▸ **TASK STATEMENT**:
The entries should be given again so that each one matches the original exactly.

══ STORED DATA ══

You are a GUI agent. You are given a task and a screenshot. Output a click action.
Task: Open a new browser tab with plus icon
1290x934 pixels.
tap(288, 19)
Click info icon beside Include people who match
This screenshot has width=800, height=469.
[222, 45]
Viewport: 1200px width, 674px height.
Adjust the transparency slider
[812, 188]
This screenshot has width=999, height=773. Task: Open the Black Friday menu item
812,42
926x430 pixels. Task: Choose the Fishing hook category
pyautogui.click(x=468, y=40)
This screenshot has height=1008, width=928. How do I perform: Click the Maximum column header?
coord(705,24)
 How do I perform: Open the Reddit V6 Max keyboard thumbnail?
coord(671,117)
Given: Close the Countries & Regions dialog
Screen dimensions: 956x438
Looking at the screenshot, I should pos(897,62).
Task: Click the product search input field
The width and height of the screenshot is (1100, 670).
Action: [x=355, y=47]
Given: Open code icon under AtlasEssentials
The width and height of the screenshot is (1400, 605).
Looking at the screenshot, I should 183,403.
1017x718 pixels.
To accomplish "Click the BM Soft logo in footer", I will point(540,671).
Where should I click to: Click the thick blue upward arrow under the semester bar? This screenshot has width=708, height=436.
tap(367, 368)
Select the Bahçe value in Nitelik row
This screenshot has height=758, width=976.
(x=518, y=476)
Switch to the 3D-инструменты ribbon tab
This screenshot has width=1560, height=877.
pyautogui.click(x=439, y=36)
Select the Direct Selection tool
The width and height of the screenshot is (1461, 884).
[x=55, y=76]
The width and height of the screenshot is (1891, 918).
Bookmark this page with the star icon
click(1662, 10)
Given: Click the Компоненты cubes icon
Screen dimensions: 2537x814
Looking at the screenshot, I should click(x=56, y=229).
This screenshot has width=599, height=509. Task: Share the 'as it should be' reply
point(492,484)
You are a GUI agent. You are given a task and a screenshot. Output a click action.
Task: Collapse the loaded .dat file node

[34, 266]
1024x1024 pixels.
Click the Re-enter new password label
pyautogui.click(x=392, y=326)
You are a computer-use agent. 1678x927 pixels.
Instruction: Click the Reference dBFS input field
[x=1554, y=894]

═══

▸ **EXERCISE SOLUTION**:
You are a GUI agent. You are given a task and a screenshot. Output a click action.
Task: Open a new browser tab with plus icon
1290x934 pixels.
tap(288, 19)
Click info icon beside Include people who match
This screenshot has width=800, height=469.
[222, 45]
Viewport: 1200px width, 674px height.
Adjust the transparency slider
[812, 188]
This screenshot has width=999, height=773. Task: Open the Black Friday menu item
812,42
926x430 pixels. Task: Choose the Fishing hook category
pyautogui.click(x=468, y=40)
This screenshot has height=1008, width=928. How do I perform: Click the Maximum column header?
coord(705,24)
 How do I perform: Open the Reddit V6 Max keyboard thumbnail?
coord(671,117)
Given: Close the Countries & Regions dialog
Screen dimensions: 956x438
Looking at the screenshot, I should pos(897,62).
Task: Click the product search input field
The width and height of the screenshot is (1100, 670).
Action: [x=355, y=47]
Given: Open code icon under AtlasEssentials
The width and height of the screenshot is (1400, 605).
Looking at the screenshot, I should 183,403.
1017x718 pixels.
To accomplish "Click the BM Soft logo in footer", I will point(540,671).
Where should I click to: Click the thick blue upward arrow under the semester bar? This screenshot has width=708, height=436.
tap(367, 368)
Select the Bahçe value in Nitelik row
This screenshot has height=758, width=976.
(x=518, y=476)
Switch to the 3D-инструменты ribbon tab
This screenshot has width=1560, height=877.
pyautogui.click(x=439, y=36)
Select the Direct Selection tool
The width and height of the screenshot is (1461, 884).
[x=55, y=76]
The width and height of the screenshot is (1891, 918).
Bookmark this page with the star icon
click(1662, 10)
Given: Click the Компоненты cubes icon
Screen dimensions: 2537x814
Looking at the screenshot, I should click(x=56, y=229).
This screenshot has width=599, height=509. Task: Share the 'as it should be' reply
point(492,484)
You are a GUI agent. You are given a task and a screenshot. Output a click action.
Task: Collapse the loaded .dat file node

[34, 266]
1024x1024 pixels.
Click the Re-enter new password label
pyautogui.click(x=392, y=326)
You are a computer-use agent. 1678x927 pixels.
Instruction: Click the Reference dBFS input field
[x=1554, y=894]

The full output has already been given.